Gaining insight into how our immune system recognizes the SARS-CoV-2 virus is a key component to inform future drug design and vaccine development. A research group from the Scripps Research Institute has recently determined the crystal structure of CR3022—a neutralizing antibody previously isolated from a convalescent SARS patient—in complex with the receptor-binding domain (RBD) of the SARS-CoV-2 spike (S) protein to 3.1 Å.

The study, “A highly conserved cryptic epitope in the receptor-binding domains of SARS-CoV-2 and SARS-CoV,” published in Science, is the first to map a human antibody’s interaction with SARS-CoV-2 at near-atomic-scale resolution.

This is the antibody CR3022 bound to the receptor-binding domain of SARS2-CoV-2. [Meng Yuan and Nicholas Wu]

The antibody was recovered from a survivor of the SARS epidemic in the early 2000s, caused by the SARS-CoV virus, but cross-reacts with the SARS-CoV-2. This finding has revealed a potential vulnerability of SARS-CoV-2, according to the team at Scripps Research. The structural mapping revealed a nearly identical site on both coronaviruses to which the antibody binds, suggesting a functionally important and vulnerable site for this family of coronaviruses.

“The knowledge of conserved sites like this can aid in structure-based design of vaccines and therapeutics against SARS-CoV-2, and these would also protect against other coronaviruses—including those that may emerge in the future,” said the study’s senior author Ian Wilson, DPhil, professor of structural biology and chair of the department of integrative structural and computational biology at Scripps Research.

The Wilson lab is known for its pioneering structural studies of antibodies bound to viruses including HIV and influenza. These studies have been used to inform designs of vaccines and antibody drugs, as well as other therapeutics. “Our ultimate goal here is to obtain structural information on antibodies and their binding sites, and use that to guide SARS-CoV-2 vaccine design, just as our lab has done with influenza and HIV,” said the study’s co-first author Nicholas Wu, PhD, a postdoctoral research associate in the Wilson lab.

The new study centers on an anti-SARS-CoV antibody called CR3022 that was originally isolated in 2006 by the pharmaceutical company Crucell Holland in the Netherlands. A report from Chinese scientists earlier this year indicated that CR3022 cross-reacts against SARS-CoV-2. Wilson’s team used their structural mapping expertise to determine how the antibody binds to SARS-CoV-2.

A key finding is that the antibody’s binding site is highly similar between the two coronaviruses—differing by just four amino acids. That high degree of similarity implies that the site has an important function that would be lost if it mutated significantly.

Yet, the site’s function remains mysterious. The Scripps Research analysis found that the antibody binding site is relatively remote from the part of the virus that grabs hold of cell-surface protein receptors in preparation for penetrating cells in our lungs. That suggests that, at least for SARS-CoV, CR3002 neutralizes the virus’s ability to infect cells in some indirect way.

“CR3022 targets a highly conserved epitope, distal from the receptor-binding site, that enables cross-reactive binding between SARS-CoV-2 and SARS-CoV,” the authors wrote.

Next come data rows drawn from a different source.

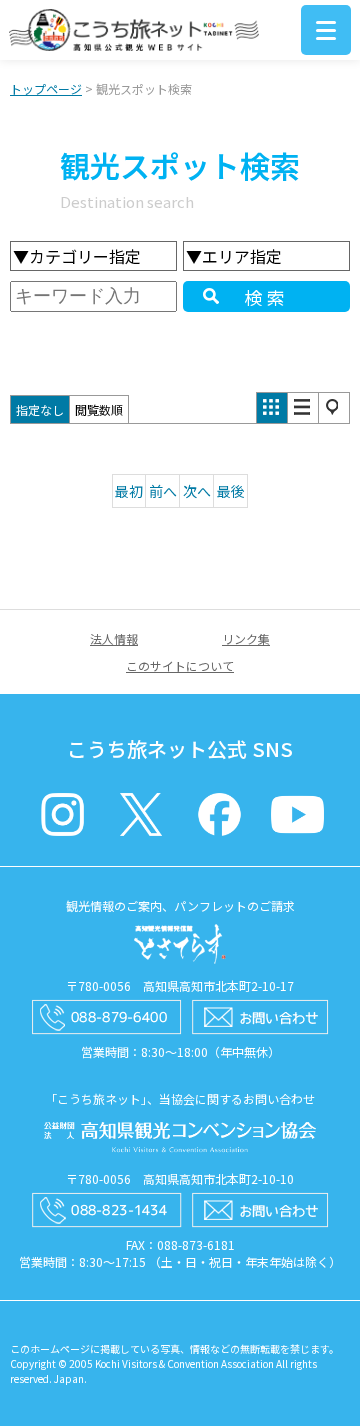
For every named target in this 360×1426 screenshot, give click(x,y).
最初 (129, 491)
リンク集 (246, 638)
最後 (231, 491)
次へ (197, 491)
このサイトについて (180, 665)
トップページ (46, 88)
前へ (163, 491)
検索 (267, 297)
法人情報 (114, 638)
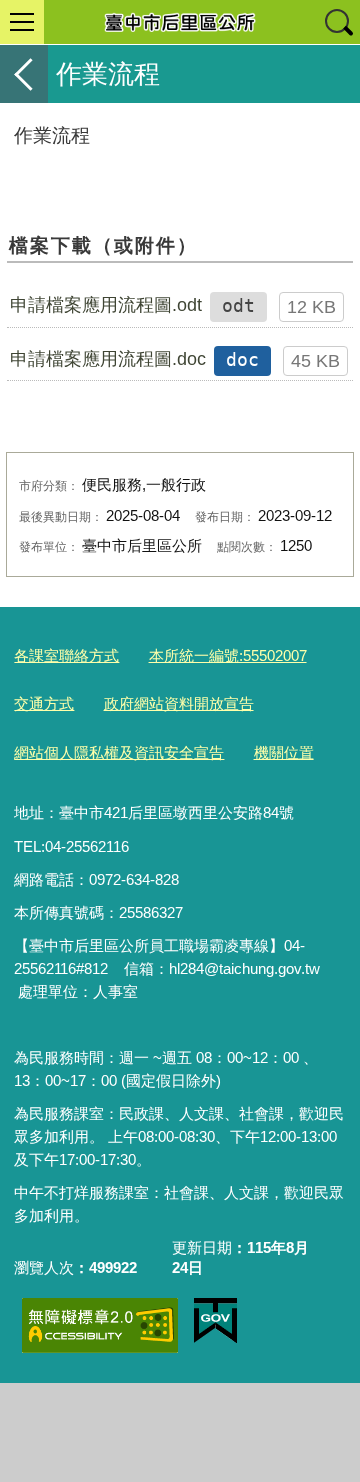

Adding to the mystery is the finding that the antibody binding site on these viruses is not normally accessible to antibodies.

The authors noted that “structural modeling further demonstrates that the binding epitope can only be accessed by CR3022 when at least two RBD on the trimeric S protein are in the ‘up’ conformation and slightly rotated.”

“We found that this region is usually hidden inside the virus, and only exposed when that part of the virus changes its structure, as it would in natural infection,” said co-first author Meng Yuan, PhD, also a research associate in the Wilson lab.

Despite the slight difference between the two coronaviruses, the antibody binds much less tightly to SARS-CoV-2 than it does to the SARS virus, and cannot neutralize SARS-CoV-2 in lab dish tests as it does SARS-CoV.

Still, the findings suggest that the binding site for this antibody on SARS-CoV-2 is a site of vulnerability, and that antibodies binding it more tightly would plausibly succeed in neutralizing the virus. Such neutralizing antibodies, if developed into therapies, could be used to treat COVID-19 patients and to provide temporary protection from the virus to uninfected individuals, for example, healthcare workers.

The fact that this binding site is highly conserved between SARS-CoV and SARS-CoV-2 also hints that there may be antibodies, still to be discovered, that can effectively neutralize both viruses—and perhaps in the same way, can neutralize future emergent coronaviruses before they can cause pandemics.

Labs at Scripps Research and throughout the world are currently seeking antibodies, via blood donations, from people who have recovered from COVID-19 for further studies along these lines.